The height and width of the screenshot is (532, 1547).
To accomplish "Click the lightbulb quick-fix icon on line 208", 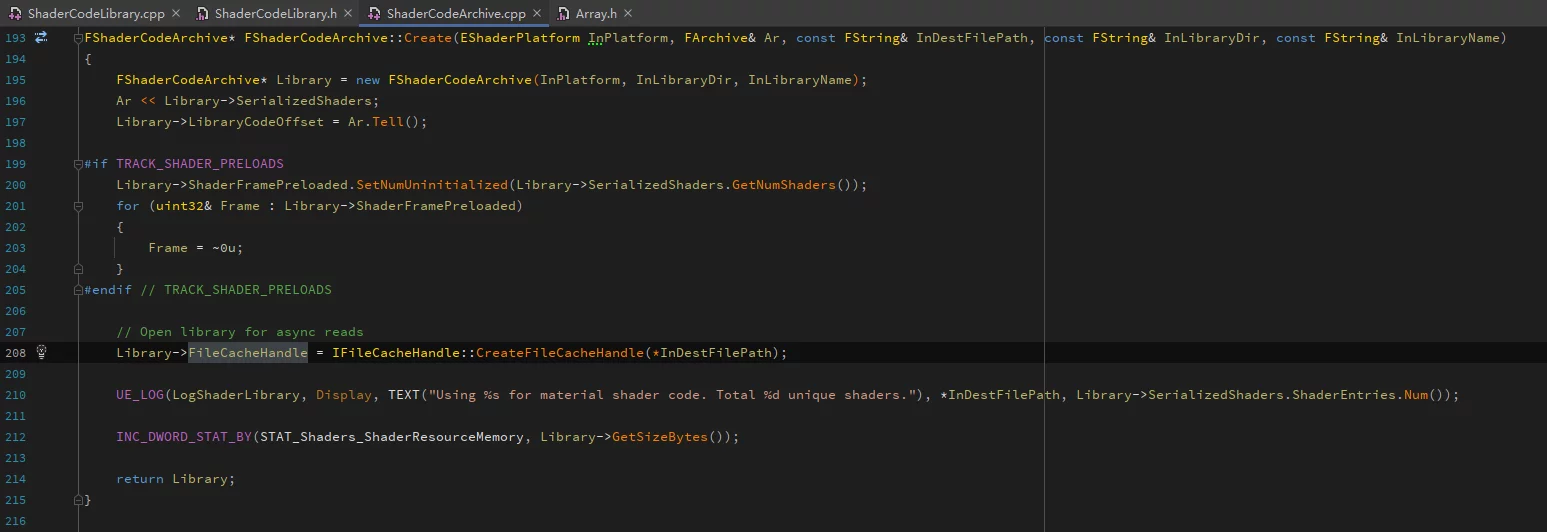I will click(x=42, y=352).
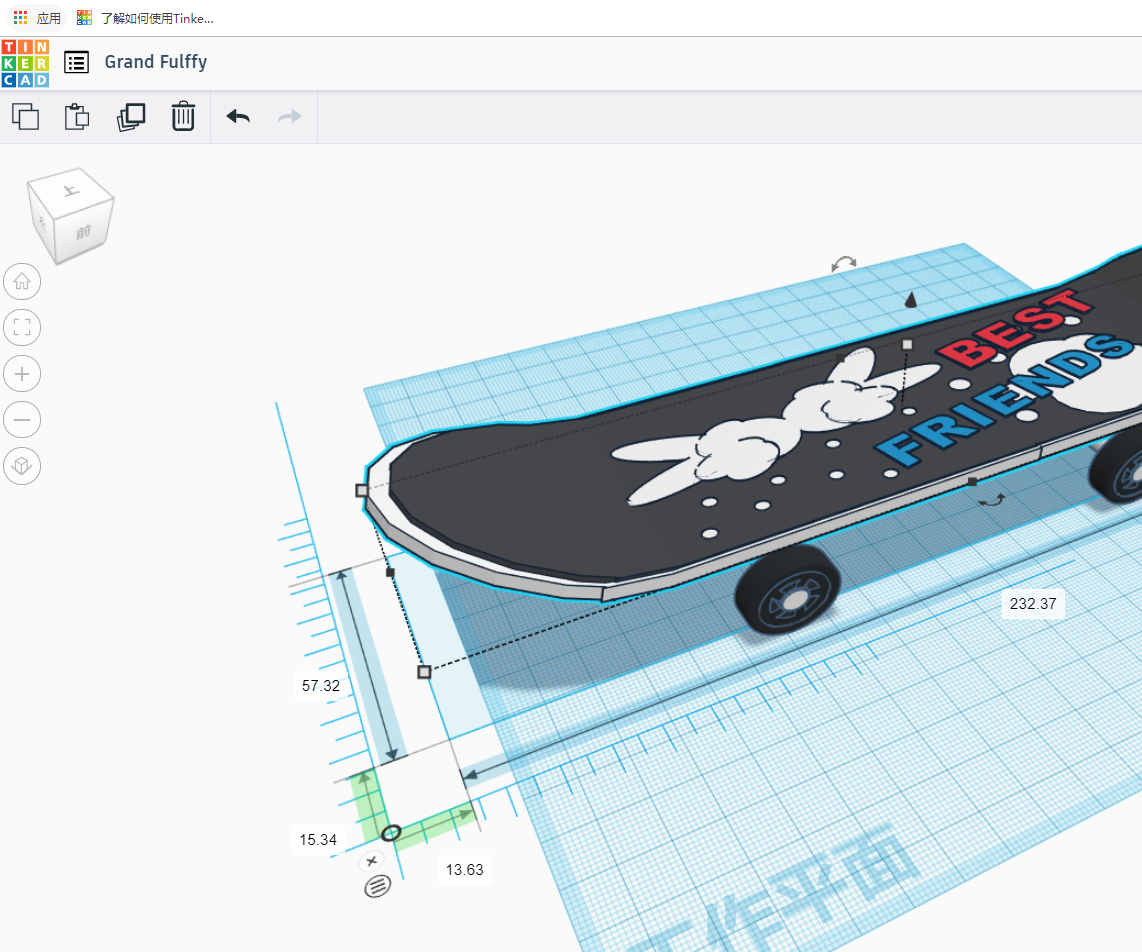Delete the selected skateboard using the trash icon
Viewport: 1142px width, 952px height.
click(x=183, y=117)
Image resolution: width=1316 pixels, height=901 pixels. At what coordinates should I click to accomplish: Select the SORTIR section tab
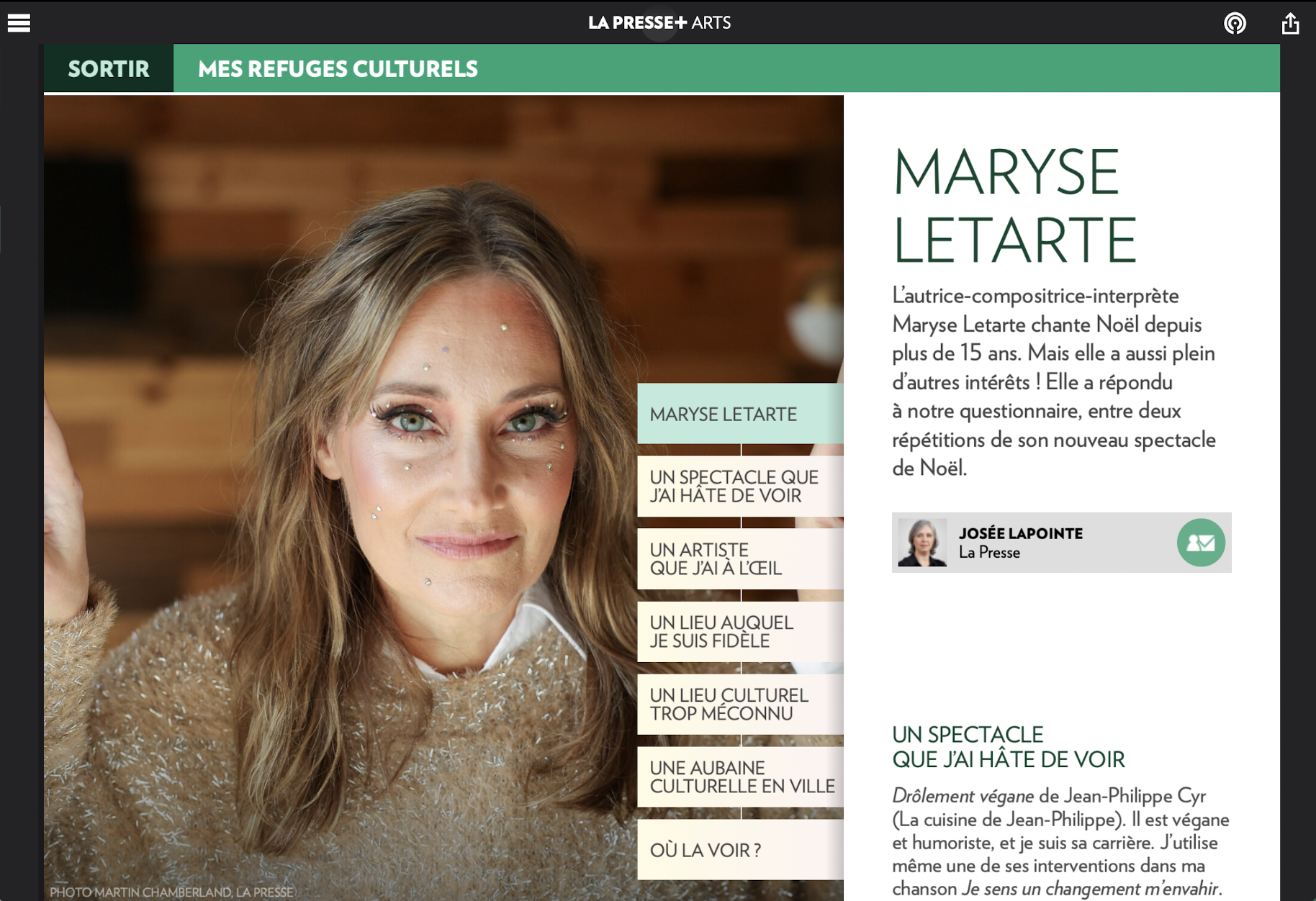tap(109, 68)
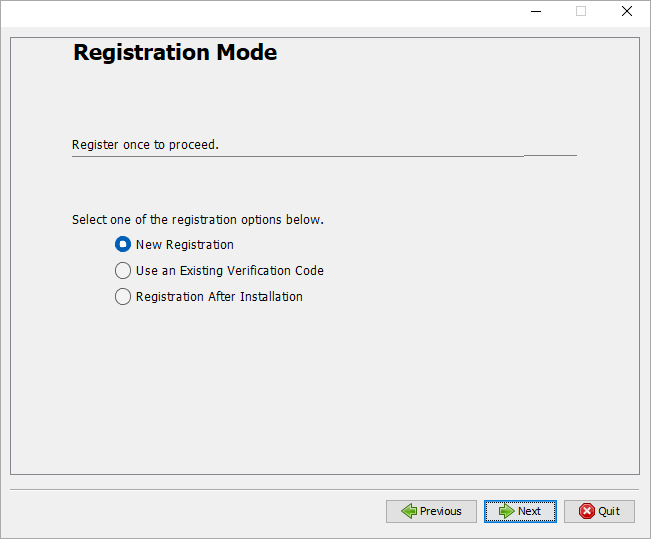Click the green right arrow icon on Next

[x=506, y=511]
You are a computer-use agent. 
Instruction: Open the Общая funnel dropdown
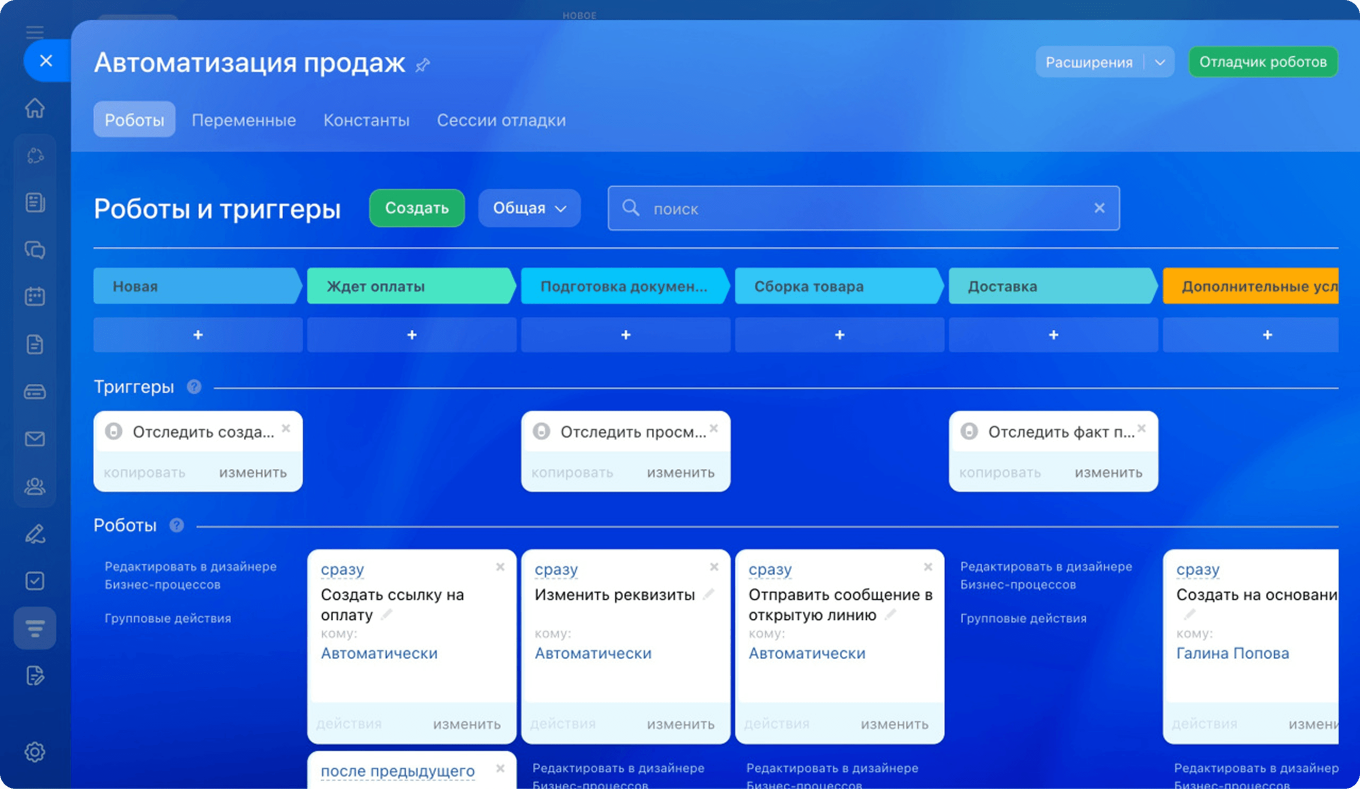pyautogui.click(x=529, y=208)
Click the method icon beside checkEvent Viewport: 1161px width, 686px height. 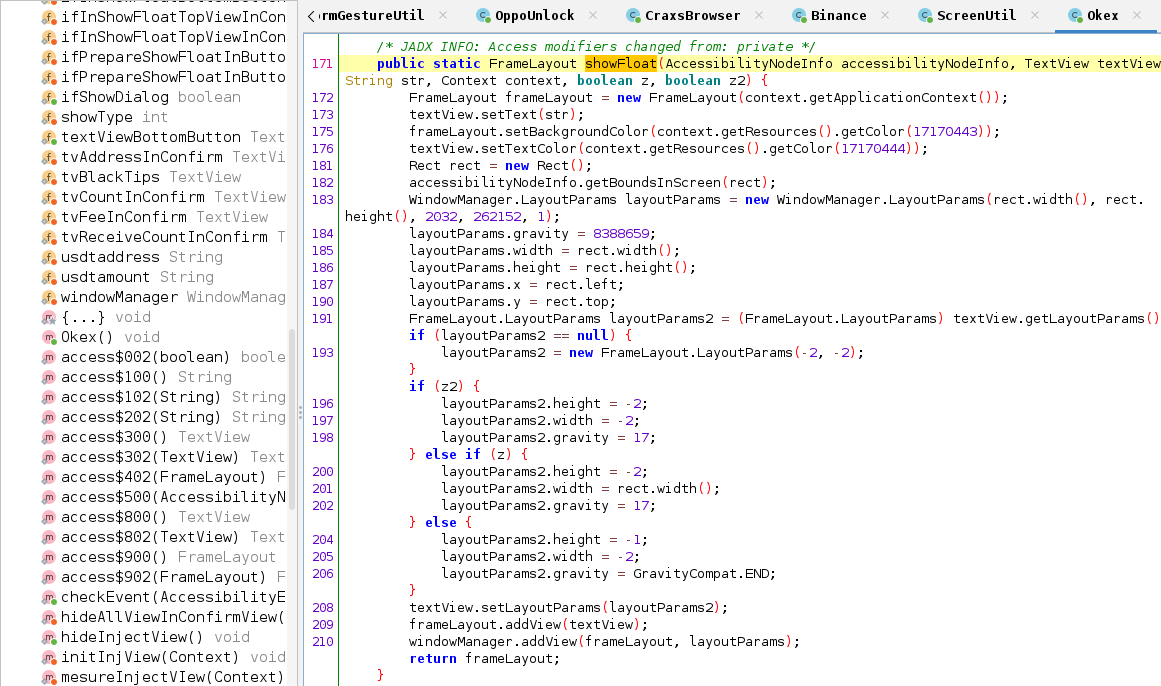49,597
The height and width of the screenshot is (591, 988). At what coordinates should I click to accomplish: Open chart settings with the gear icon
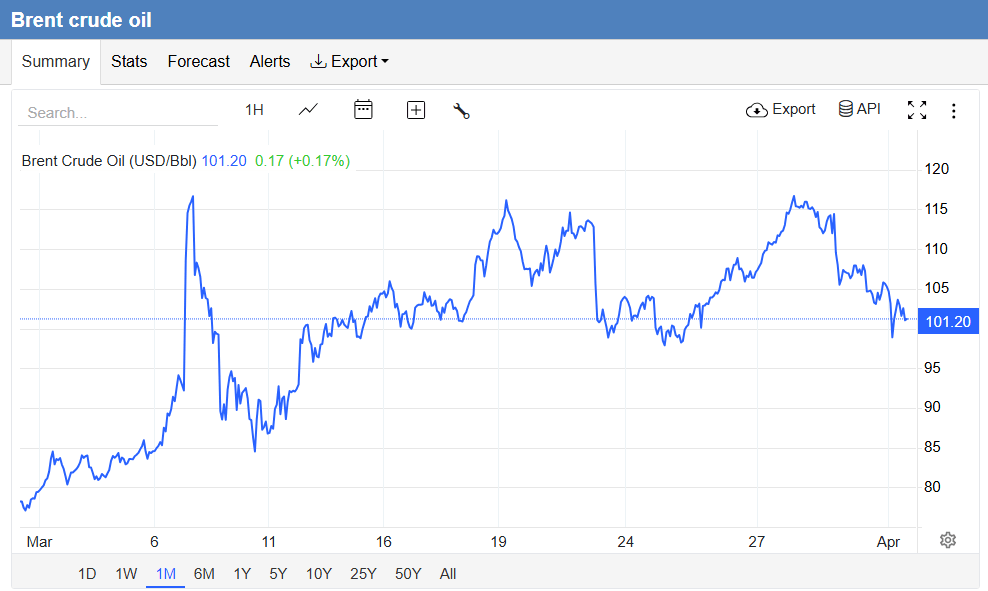click(x=947, y=540)
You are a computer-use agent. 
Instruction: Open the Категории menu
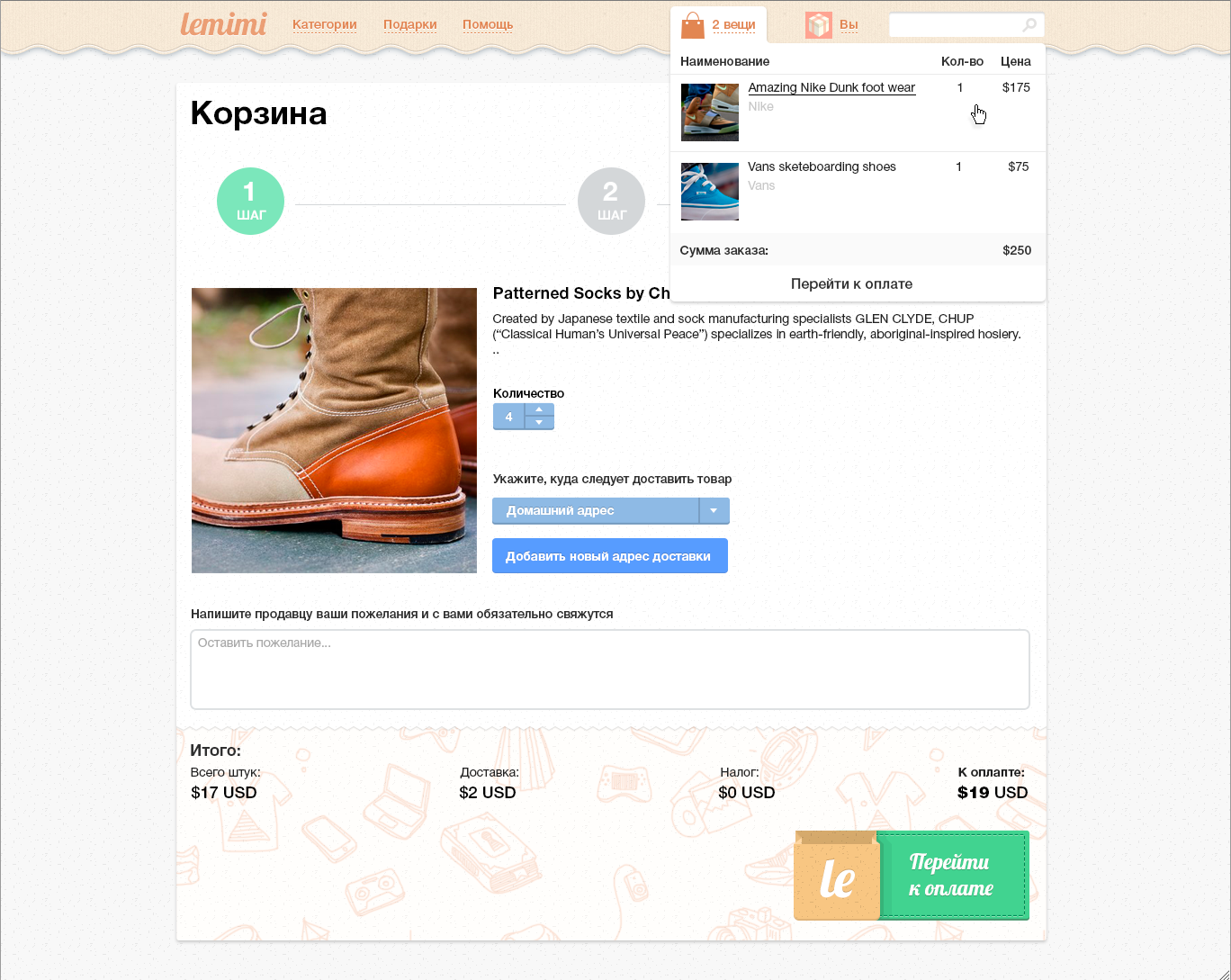pos(325,24)
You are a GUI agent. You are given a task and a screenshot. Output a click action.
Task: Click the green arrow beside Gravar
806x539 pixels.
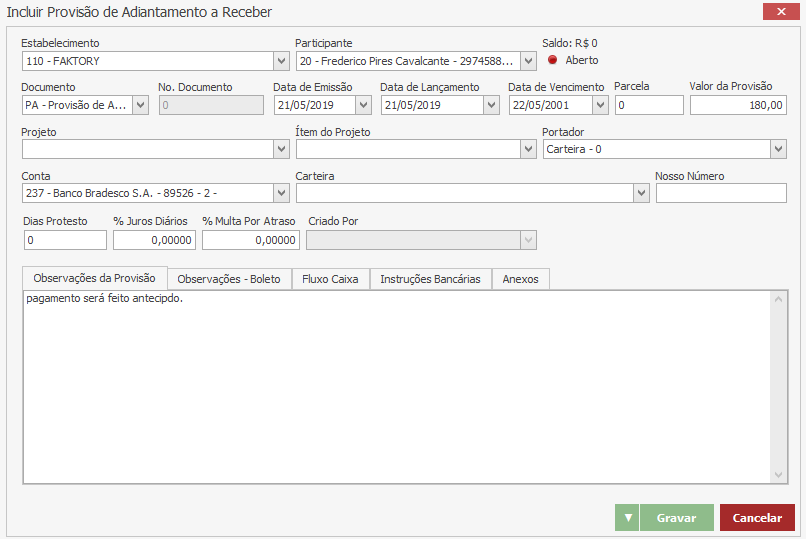(627, 518)

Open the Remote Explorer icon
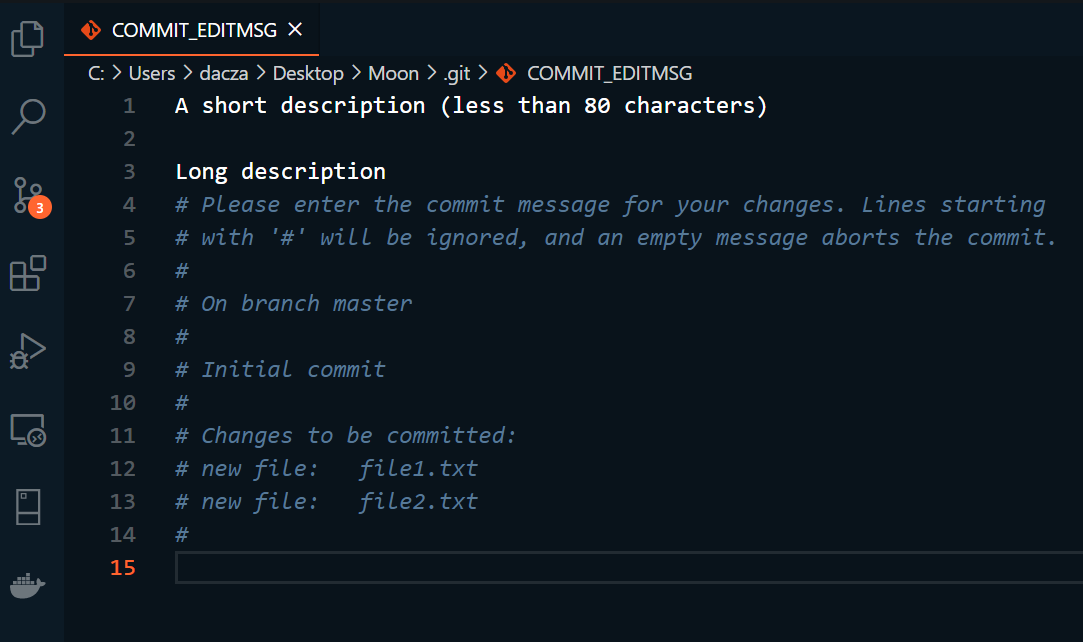28,430
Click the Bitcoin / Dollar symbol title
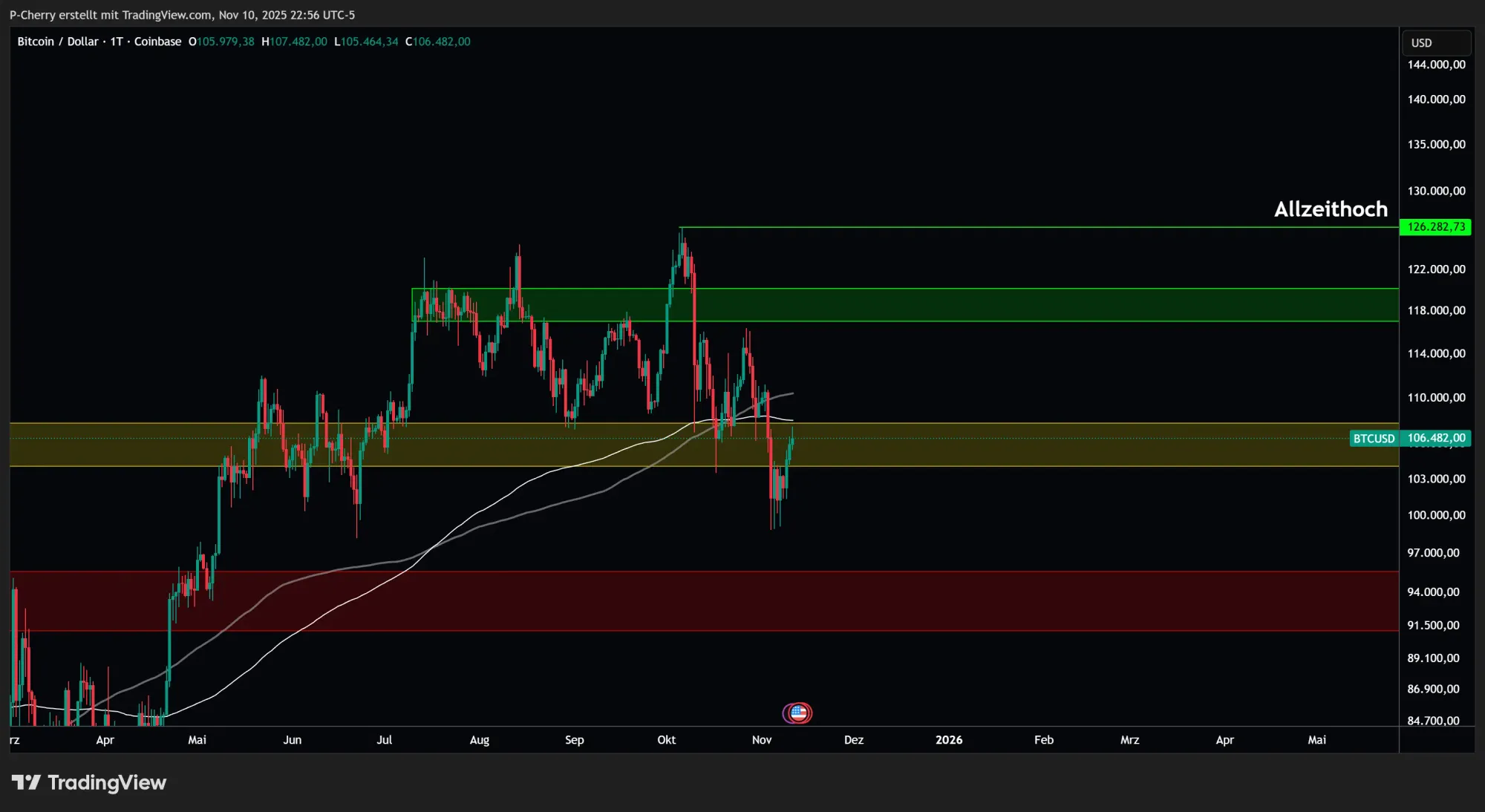The image size is (1485, 812). (57, 42)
------------
DESCRIPTION OF THE TASK: Pick out each line of the records above that contains the word "pixels", and copy those lines in full.

RESPONSE FOR THIS EXERCISE:
Image resolution: width=1316 pixels, height=901 pixels. At what coordinates should I click to accomplish: Select the SORTIR section tab
806x539 pixels.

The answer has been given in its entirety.